Разумно ли, чтобы даже искусства извлекали пользу из нашей природной глупости и слабости? Оратор, как говорится в риторическом фарсе его судебной речи, воодушевляется звуком собственного голоса и притворными эмоциями, позволяя себя обмануть страсти, которую он изображает; он запечатлевает в себе истинное и подлинное горе посредством той роли, которую играет, дабы передать его судьям, кои вовлечены в дело еще меньше него: подобно тем, кого нанимают на похороны для участия в церемонии скорби и кто продает свои слезы и траур на вес и меру; ибо хотя они и действуют по чужому лекалу, тем не менее, привыкая и настраивая свои лица под стать случаю, они, несомненно, часто действительно проникаются подлинной скорбью. Я был в числе нескольких других его друзей, сопровождавших тело мсье де Граммона в Суассон от стен осажденного Ла-Фера, где он был убит; я заметил, что во всех местах, через которые мы проезжали, мы преисполняли встречных людей плачем и слезами одной лишь торжественной помпой нашего кортежа, ибо имя покойного там даже не было известно. Квинтилиан сообщает, что видел комедиантов, настолько глубоко вошедших в траурную роль, что они продолжали плакать за кулисами, и что те, кто брался возбудить страсть в другом, сами предавались ей до такой степени, что заражались ею не только до слез, но также бледностью и поведением людей, поистине сокрушенных горем.

В одной местности близ наших гор женщины разыгрывают «попа Мартына», ибо, усиливая скорбь по усопшему мужу напоминанием о его достоинствах и приятных качествах, они в то же время перечисляют и обнажают его несовершенства — словно вступая с самими собой в некое соглашение и отвлекаясь от сострадания к презрению.

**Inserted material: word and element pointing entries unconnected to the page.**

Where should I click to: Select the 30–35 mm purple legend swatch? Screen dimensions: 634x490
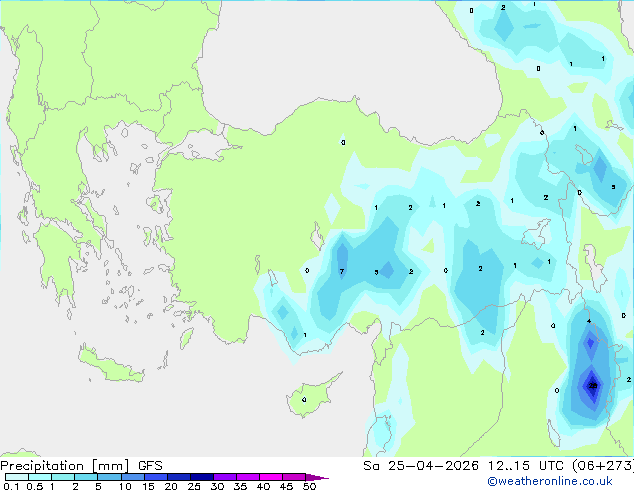225,477
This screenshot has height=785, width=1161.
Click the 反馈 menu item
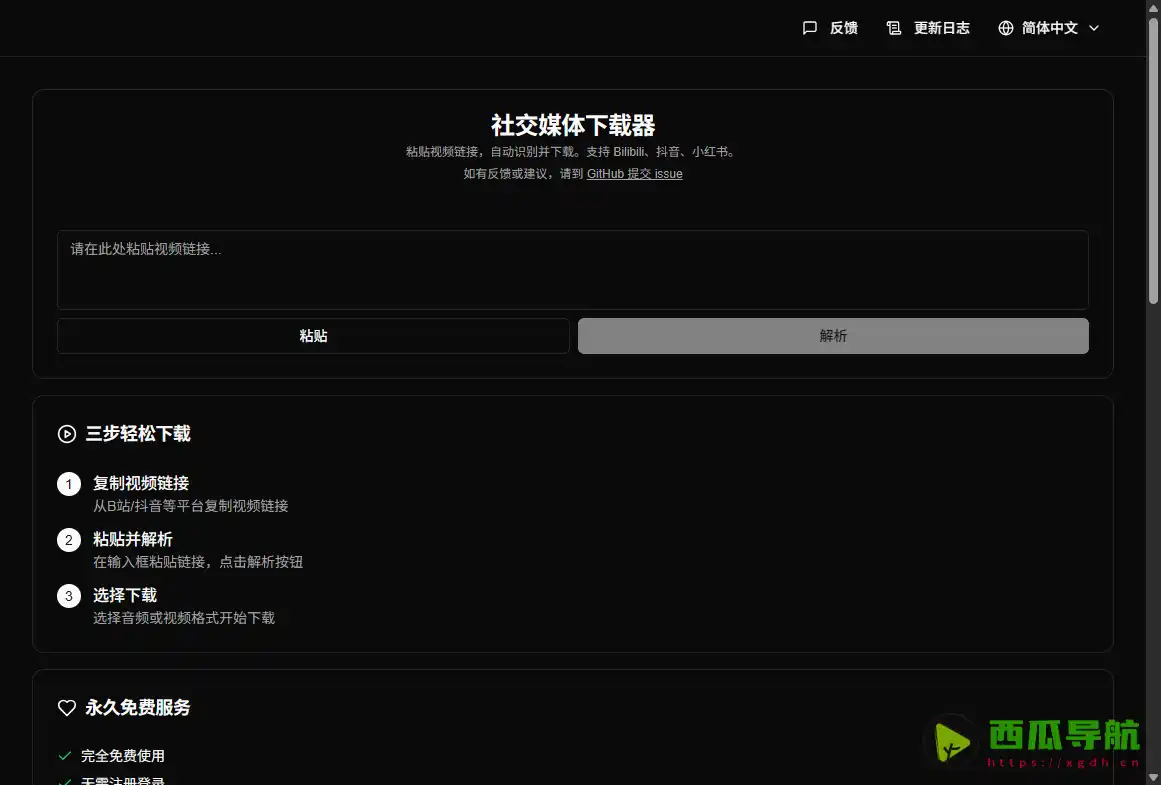[x=842, y=28]
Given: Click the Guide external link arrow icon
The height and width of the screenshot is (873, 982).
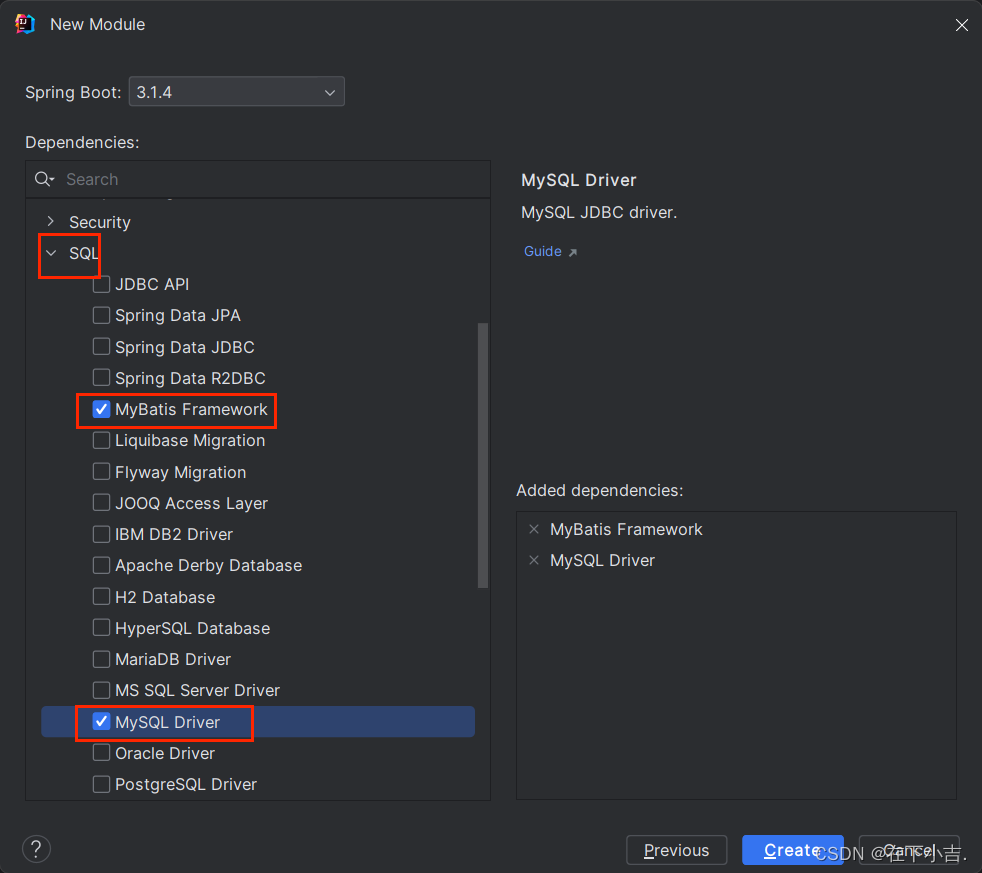Looking at the screenshot, I should (572, 252).
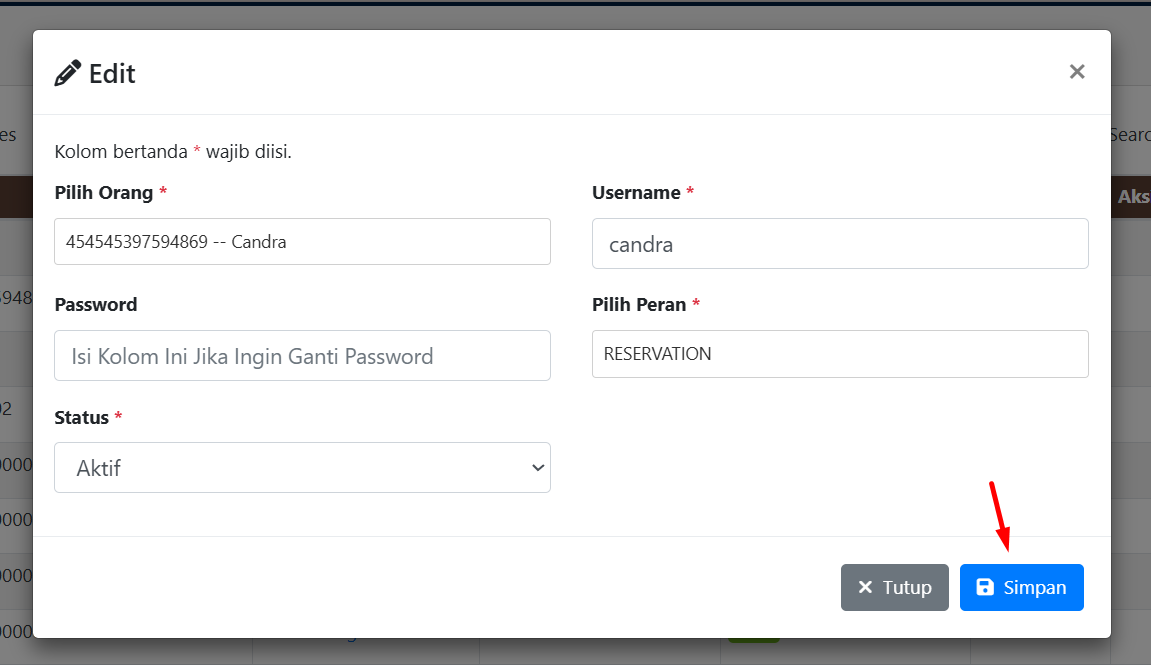
Task: Click the X icon on Tutup button
Action: pos(865,587)
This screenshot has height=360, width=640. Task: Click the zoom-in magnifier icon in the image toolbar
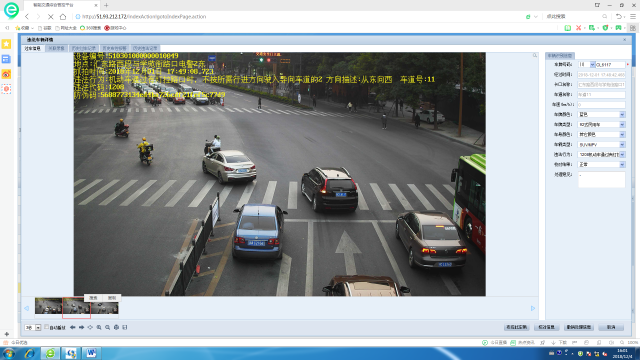click(99, 327)
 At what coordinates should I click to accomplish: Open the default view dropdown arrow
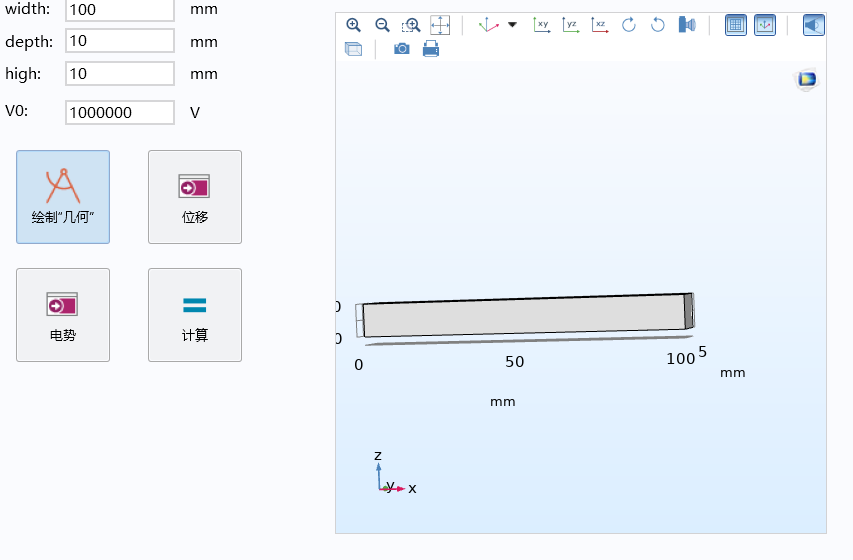click(513, 25)

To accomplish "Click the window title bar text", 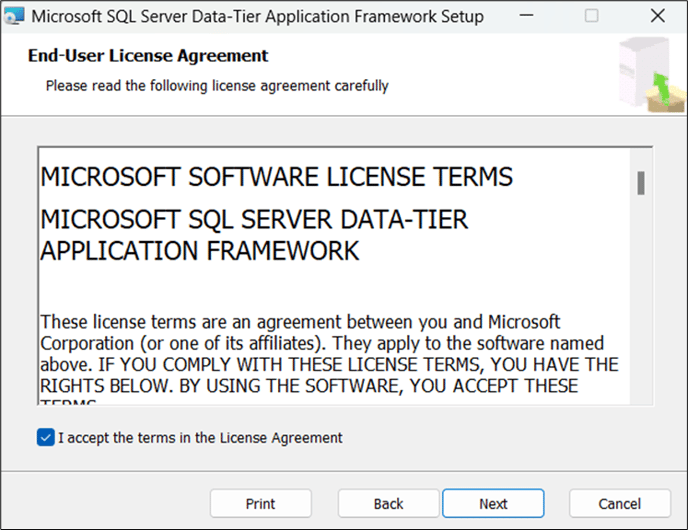I will click(260, 17).
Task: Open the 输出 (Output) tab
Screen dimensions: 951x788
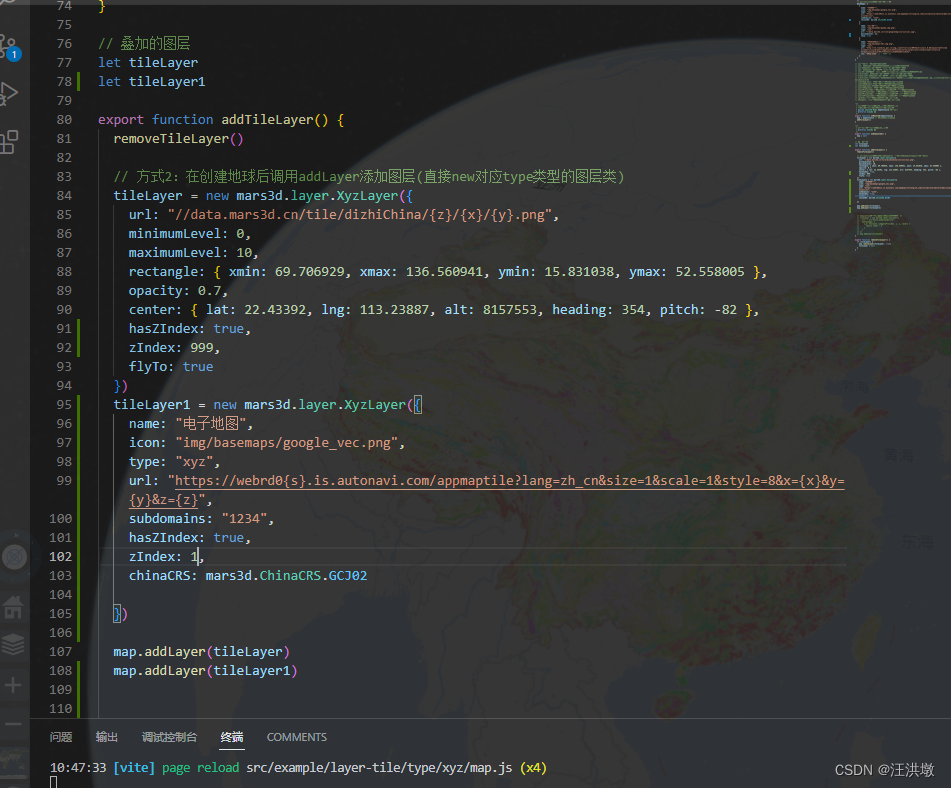Action: pos(106,737)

И все же делают они это куда изящнее нас, которые, теряя знакомого, стараются расточать ему новые и фальшивые похвалы и сделать его совсем иным, когда мы утратили его из виду, чем он казался нам при жизни; словно сожаление — вещь поучительная, или словно слезы, омывая наш рассудок, проясняют его. Что до меня, то я заранее отрекаюсь от всех лестных свидетельств, какие люди захотели бы дать обо мне — не потому, что я буду их достоин, а потому, что буду мертв.

Всякий спроси у человека: «Какой у тебя интерес в этой осаде?» — «Интерес примера, — ответит он, — и общего подчинения моему государю: я не преследую здесь никакой выгоды, а что до славы, то я знаю, сколь мало ее достается частному лицу, подобному мне: у меня здесь нет ни страсти, ни вражды». И тем не менее на следующий день вы увидите его совсем другим человеком: разъяренным и побагровевшим, выстроившимся в боевой порядок для штурма; это блеск стали, огонь и грохот наших пушек и барабанов влили в его жилы эту новую стойкость и ярость. Пустячная причина, скажете вы. Какая причина? Никакой причины для возбуждения ума не требуется; простая прихоть без плоти и без предмета будет управлять им и волновать его. Стоит мне задуматься о строительстве воздушных замков, как мое воображение рисует мне удобства и удовольствия, от которых моя душа поистине трепещет и радуется. Как часто мы терзаем свой ум гневом или печалью из-за подобных призраков и вовлекаем себя в фантастические страсти, разрушающие и душу, и тело! Какие изумленные, мимолетные, смятенные гримасы придает это помешательство нашему лицу! какие прыжки и движения членов и голоса оно нам внушает! Не кажется ли вам, что этот отдельный человек видит ложные видения среди толпы прочих людей, с которыми он имеет дело, или что им овладел некий внутренний демон, преследующий его? Спросите себя: где же объект этого изменения? Есть ли в природе что-либо, кроме нас самих, что поддерживало бы суетность и над чем она имела бы власть? Камбиз, приснись ему, что его брат станет однажды царем Персии, предал его смерти: любимого брата, которому он всегда доверял. Аристодем, царь мессенцев, покончил с собой из-за дурного предзнаменования, вызванного бог весть каким воем его собак; и царь Мидас поступил так же из-за какого-то глупого сна, приснившегося ему. Такова цена жизни — расставаться с ней ради сна. И после этого послушайте, как душа торжествует над несчастьями и слабостью тела и над тем, что она подвержена любым ударам и изменениям; поистине, у нее есть причины так говорить!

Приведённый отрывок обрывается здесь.